Again this is multifamily and the groups and people I have referenced are looking to make 15 Million plus investments, so if your a SFR flipper, not sure how helpful this may be for you.

@JIA KIM in the current market, finding the sellers listings will bring the most income to an agent. I would focus on that. If your not investing, this should not significantly affect an agents income. The volume of sales is still very high and stays generly healthy even the down times. But in the down times your focus will switch to finding buyers.

@Juan Maldonado I have heard similar. The big home buyers have cut their buying significantly and are now in selling mode to get rid of their lower performing properties.

Another tid bit I heard from an oil exec, they are conserving cash to buy the small guys as they fail in this low oil price market. This will leave many without jobs as their position becomes redundant.

The Tomball SFR building has stopped in the last month. The same thing happened last down turn. It was strange to see large developments left half done.

What I see in Houston is a super hot market that has the true investors sitting on the sidelines.

I still don't know if Houston market is turning soft, but people are doing some crazy things.

I would be very interested to see if anyone (investor, newbie, or agent) that does not believe Houston is in a bubble.

I don't know if it is really soft or not, but I am not about to participate in some ridiculous bidding frenzy and that's why I've passed on a few "deals" in sheep clothing.

@Michael Delpier , interesting to hear about the consolidation in the market, certainly after hearing what you said makes a lot of sense.

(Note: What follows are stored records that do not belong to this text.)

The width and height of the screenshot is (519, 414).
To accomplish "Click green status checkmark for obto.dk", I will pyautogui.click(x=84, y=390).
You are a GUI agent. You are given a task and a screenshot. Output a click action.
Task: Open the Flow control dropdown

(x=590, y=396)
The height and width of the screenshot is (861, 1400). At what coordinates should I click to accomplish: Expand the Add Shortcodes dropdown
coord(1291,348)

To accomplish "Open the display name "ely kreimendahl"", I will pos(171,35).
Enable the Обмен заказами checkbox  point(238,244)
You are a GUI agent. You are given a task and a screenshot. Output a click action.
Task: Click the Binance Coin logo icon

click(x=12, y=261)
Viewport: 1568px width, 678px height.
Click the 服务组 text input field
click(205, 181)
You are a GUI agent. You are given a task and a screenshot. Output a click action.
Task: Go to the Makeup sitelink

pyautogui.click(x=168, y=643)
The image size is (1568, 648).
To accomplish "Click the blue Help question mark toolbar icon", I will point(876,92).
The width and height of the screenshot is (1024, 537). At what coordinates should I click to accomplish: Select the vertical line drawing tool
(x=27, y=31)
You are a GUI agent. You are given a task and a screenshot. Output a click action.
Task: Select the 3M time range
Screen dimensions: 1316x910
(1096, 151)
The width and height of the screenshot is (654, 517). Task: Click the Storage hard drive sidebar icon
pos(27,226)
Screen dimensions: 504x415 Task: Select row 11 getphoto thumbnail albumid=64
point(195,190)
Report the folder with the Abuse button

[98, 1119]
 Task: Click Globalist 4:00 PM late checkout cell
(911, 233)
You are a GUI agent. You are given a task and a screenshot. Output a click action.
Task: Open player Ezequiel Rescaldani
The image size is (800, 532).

Like anything else the little guys probably had to take some bigger risks and make some bolder projections, while not having all of the research and back office tools that the larger shops have in order to compete, now unlike the big guys they don't have the cash reserves to cover the overhead. 

Your oil exec comment about job consolidation also makes sense and I guess that must be one of the underlying factors that some of the big players I mentioned understand and are probably anticipating. Certainly it isn't the Oil itself they are worried about but certainly the multifamily industry is tied to employment and job growth and they could know that job losses are on their way. 

Honestly for RE most of the Texas markets are just incredible right now. My wife and I are starting to look for a house and it tonight to know your buying into such a big sellers market.